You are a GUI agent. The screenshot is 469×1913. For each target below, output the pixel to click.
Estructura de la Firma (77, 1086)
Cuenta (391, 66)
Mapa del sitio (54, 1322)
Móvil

************

## The exercise
Copy all of the rows above, switching "Cuenta" to "Perfil" and keeping everything else the same.

## Task response
You are a GUI agent. The screenshot is 469×1913. For each target below, output the pixel to click.
Estructura de la Firma (77, 1086)
Perfil (391, 66)
Mapa del sitio (54, 1322)
Móvil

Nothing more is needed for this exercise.